One of the biggest hurdles is something as simple as how many players are allowed on the ice at the same time. Currently in Alberta you can practice with a maximum of 10 players on the ice. While the NHL, WHL, and AJHL all have approval from the Alberta Government to bypass the 10 player maximum, it’s a different story for the PWHPA.

“I think it’s the protocols,” Johnston explained. “Alberta Health, and the guidelines of allowing us to skate and what the restrictions and guidelines are. It seems to be difficult in Calgary for us right now to be able to skate as a group. I don’t know exactly why it has been so difficult. I know cases have been up around Christmas time and they seem to be going down. Hopefully soon, we can skate again as a group.”

Across the country in Ontario, PWHPA players who are part of the Toronto team, are facing a similar problem.

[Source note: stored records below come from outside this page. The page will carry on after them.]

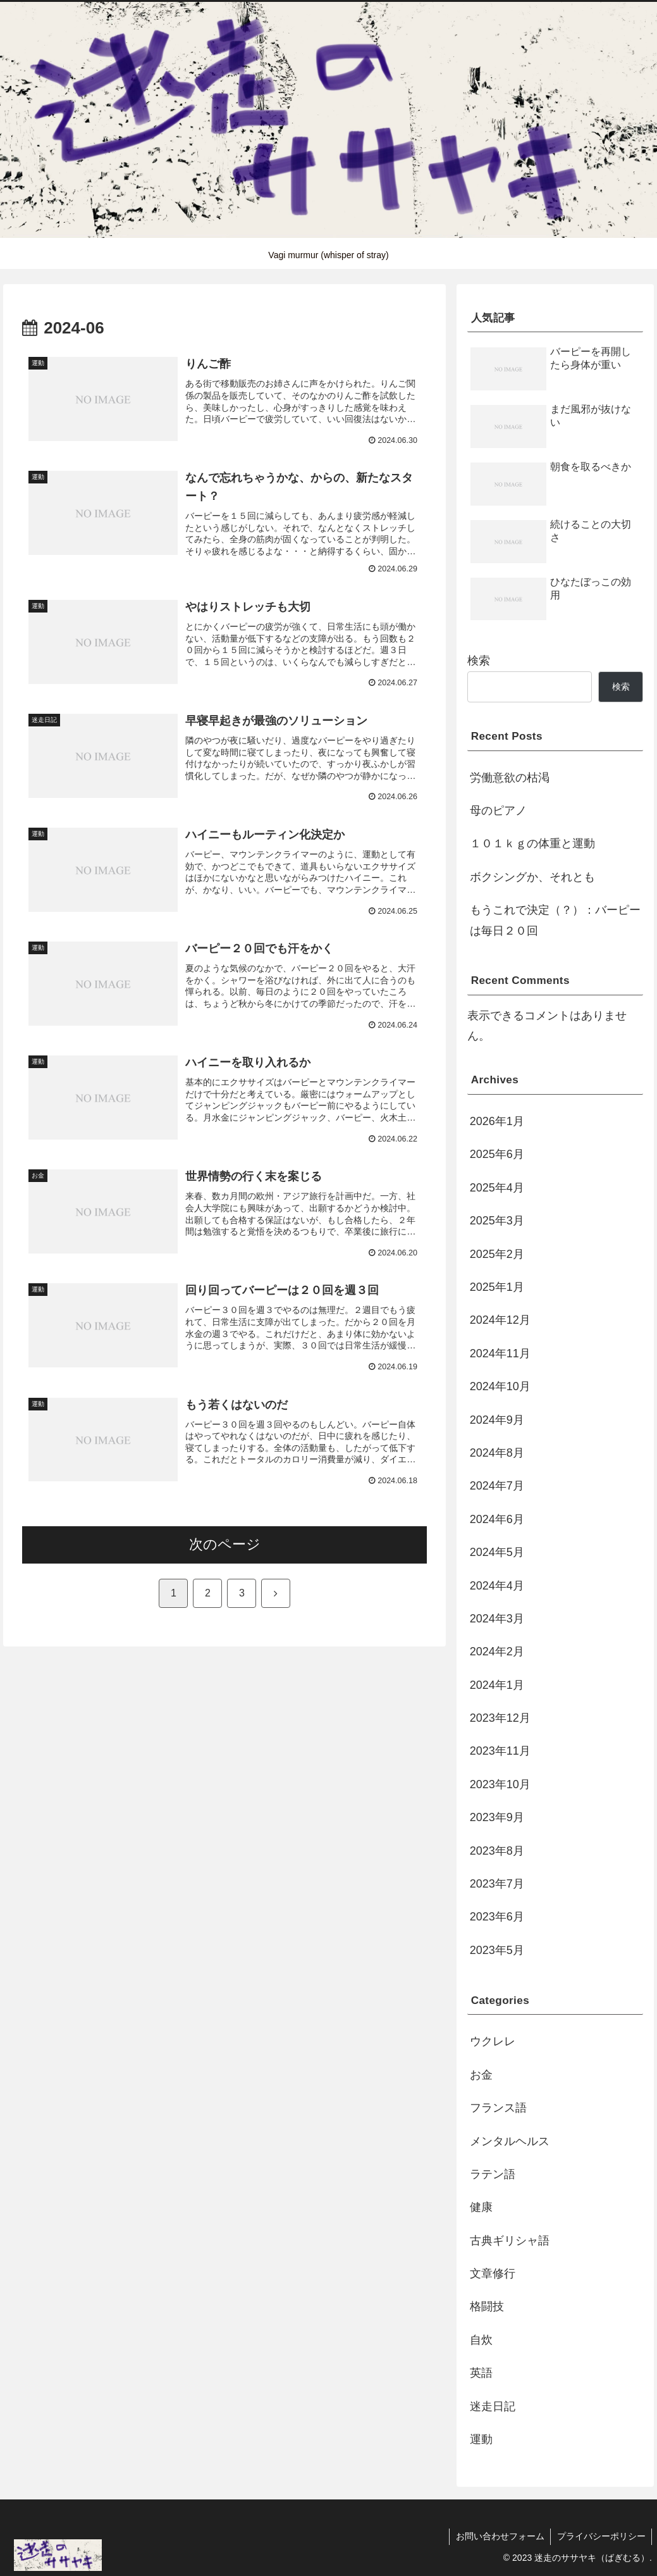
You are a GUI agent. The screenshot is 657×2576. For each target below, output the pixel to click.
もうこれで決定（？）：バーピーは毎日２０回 (555, 920)
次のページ (225, 1545)
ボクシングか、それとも (532, 877)
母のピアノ (498, 810)
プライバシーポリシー (600, 2536)
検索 (478, 660)
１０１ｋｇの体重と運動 (532, 843)
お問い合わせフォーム (499, 2536)
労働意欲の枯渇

“It definitely has been challenging, especially in Ontario,” Larocque admitted. “We’ve had quite a few restrictions. It’s to keep the public safe, I definitely don’t disagree with the restrictions, but it’s made it challenging to practice in large groups. It’s been since October that we haven’t been able to practice with the PWHPA. Fortunately enough, as national team players we were exempted by some of the restrictions. We’re able to skate in groups of 10, but there’s more than 10 of us, so we have to split into two groups. We’re able to skate four to five times a week in small groups. We’ve been doing that since October.”

As Canada ramps up vaccinations across the country, there is a hope that restrictions can be slowly lifted from coast to coast. That in turn could provide an opportunity for the PWHPA to hold games in Canada. The availability of Canada’s seven NHL arenas and the ever nearing 2021 Women’s World Championships in May could result in a scheduling time crunch this spring.